O cenário político brasileiro para as eleições de 2026 começa a se delinear com a formação dos comandos do Supremo Tribunal Federal (STF) e do Tribunal Superior Eleitoral (TSE). Este ano, as duas principais Cortes que podem analisar questões eleitorais se apresentam com perfis diferentes, o que pode ter um papel significativo na condução do processo eleitoral e na solução de possíveis litígios que venham a surgir.

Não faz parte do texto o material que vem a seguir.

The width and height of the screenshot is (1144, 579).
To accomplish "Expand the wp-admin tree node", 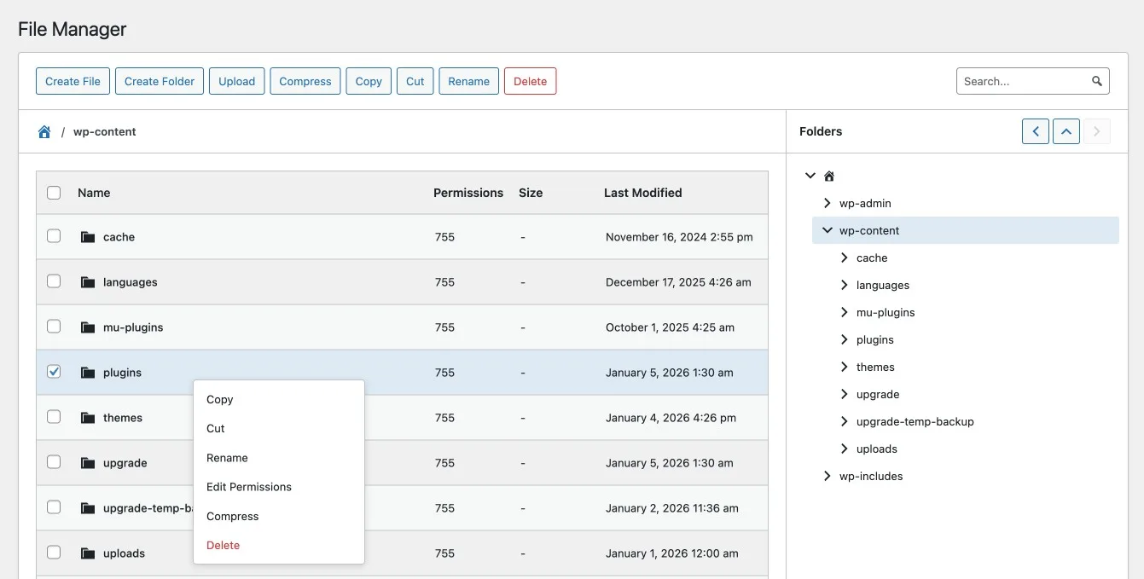I will coord(827,203).
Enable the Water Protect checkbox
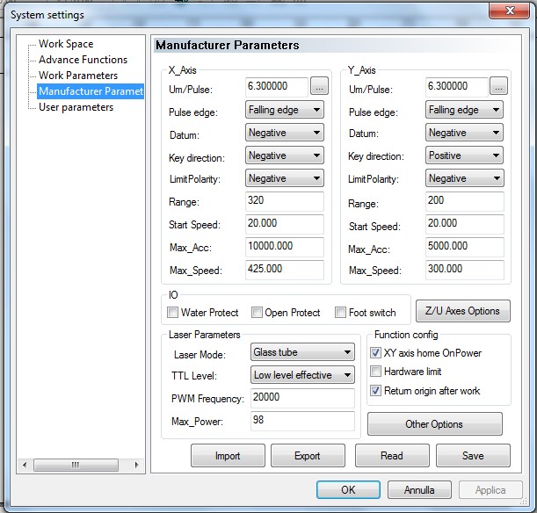 173,313
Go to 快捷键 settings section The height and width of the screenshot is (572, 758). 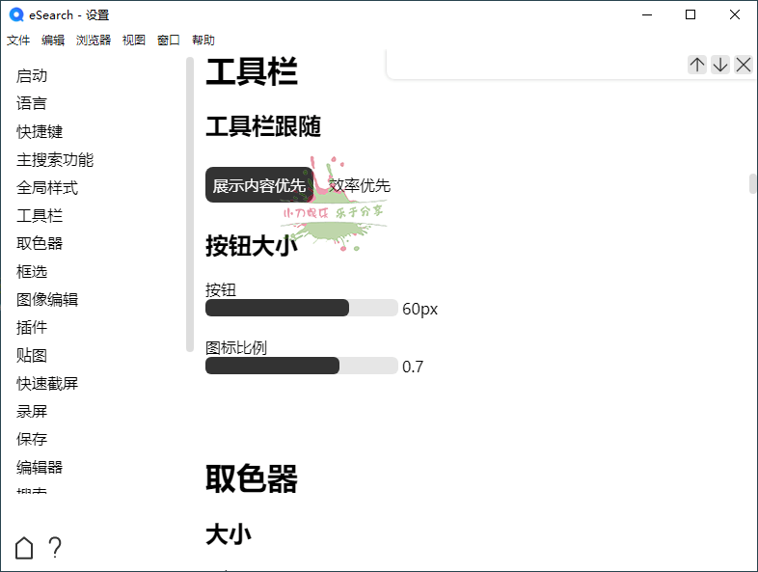pyautogui.click(x=40, y=131)
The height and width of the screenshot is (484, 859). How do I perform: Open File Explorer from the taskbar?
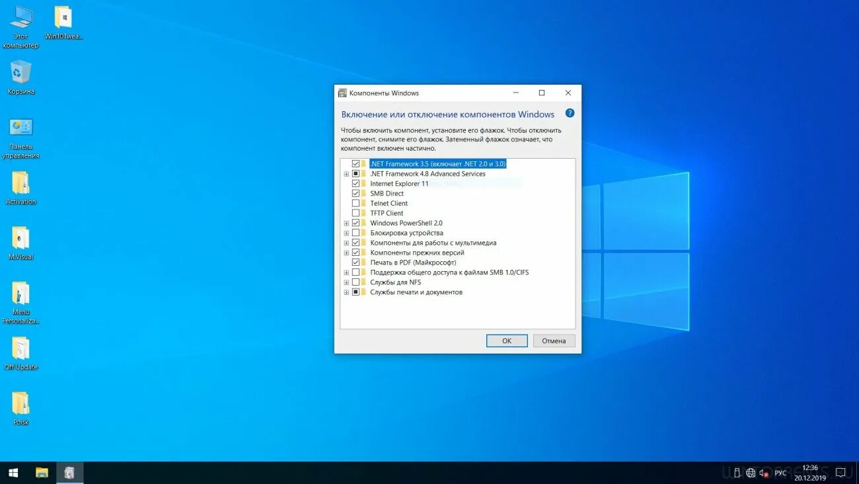42,472
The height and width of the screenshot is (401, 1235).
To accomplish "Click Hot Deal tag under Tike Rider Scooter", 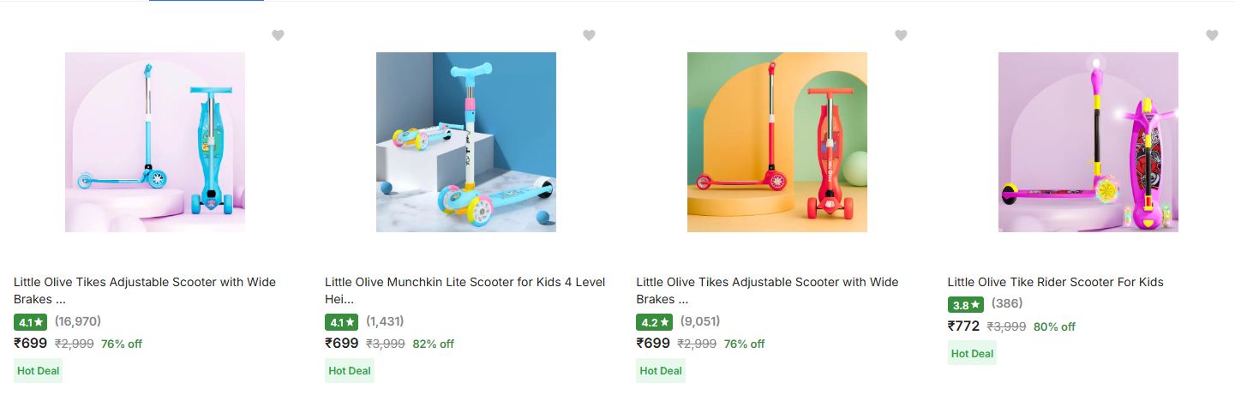I will (972, 353).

Perfis distintos à frente das Cortes
À frente do STF, os ministros Edson Fachin e Alexandre de Moraes assumem, respectivamente, a presidência e a vice-presidência. Essa parceira teve um papel crucial durante a condução das eleições de 2022, quando enfrentou desafios como pressões pela adoção do voto impresso e ataques às urnas eletrônicas. Fachin, que presidiu o TSE em parte do pleito de 2022, foi uma figura chave ao lado de Moraes, que posteriormente liderou a resposta institucional aos ataques à democracia, especialmente após os eventos de 8 de janeiro.
Em contraste, o TSE será liderado por Nunes Marques, com André Mendonça como vice, ambos indicados por Jair Bolsonaro. A condução deles traz uma perspectiva diferente, pois nunca ocuparam cargos de comando na Justiça Eleitoral e tendem a possuir uma postura menos intervencionista. Esse fator pode resultar em uma dinâmica peculiar, uma vez que suas atuações podem ser menos assertivas diante de contestações que envolvam os resultados eleitorais.
Expectativas e tensões eleitorais
A diferença de perfil entre os presidentes do STF e do TSE gera expectativas em relação a como as futuras decisões podem influenciar o processo eleitoral. Especialistas apontam que, apesar da liderança do TSE estar sob influência de ministros alinhados ao ex-presidente Bolsonaro, a Corte contará com uma maioria de nomes indicados pelo atual presidente Lula, além de juristas próximos a Moraes e a outros líderes progressistas.
Leonardo Moraes, advogado e sócio do escritório Bornhausen & Zimmer, observa que a convivência entre as diferentes correntes pode trazer à tona debates acalorados durante a disputa eleitoral de 2026. Ele acredita que temas sensíveis poderão gerar tensões dentro do TSE, refletindo a polarização política atual.
Atribuições fundamentais do TSE
As atribuições do TSE são cruciais para o andamento das eleições. O tribunal possui a responsabilidade de editar resoluções que normatizam o processo eleitoral, o que inclui a remoção de conteúdos desinformativos nas redes sociais e a proibição de propagandas pagas nas últimas 48 horas antes das votações. Essas medidas visam garantir a integridade e a lisura do pleito.
Além disso, cabe ao TSE julgar ações que questionem a propaganda dos candidatos, demandas por direito de resposta e outras condutas que podem afetar a legitimidade do processo eleitoral. Em um cenário de disputas acirradas, essa função é de suma importância para a manutenção da justiça nas eleições.
Desafios e processos sensíveis
O tribunal herda processos relevantes de eleições anteriores, incluindo investigações sobre a disseminação de desinformação nas campanhas de Bolsonaro. O pedido de cassação do governador do Rio, Cláudio Castro, também está na lista de ações que o TSE precisará analisar, evidenciando a complexidade e a delicadeza do panorama eleitoral.
A divergência nas abordagens de Fachin e Moraes, frente a Nunes Marques e Mendonça, poderá ser um fator decisivo na maneira como as eleições serão percebidas e conduzidas, reforçando a importância que a Justiça Eleitoral tem em tempos de polarização política.
Os próximos meses serão fundamentais para observar como esses perfis distintos nas presidências do STF e do TSE influenciarão o cenário político e a expectativa da sociedade em relação a um pleito que se apresenta como um dos mais desafiadores da história recente do Brasil.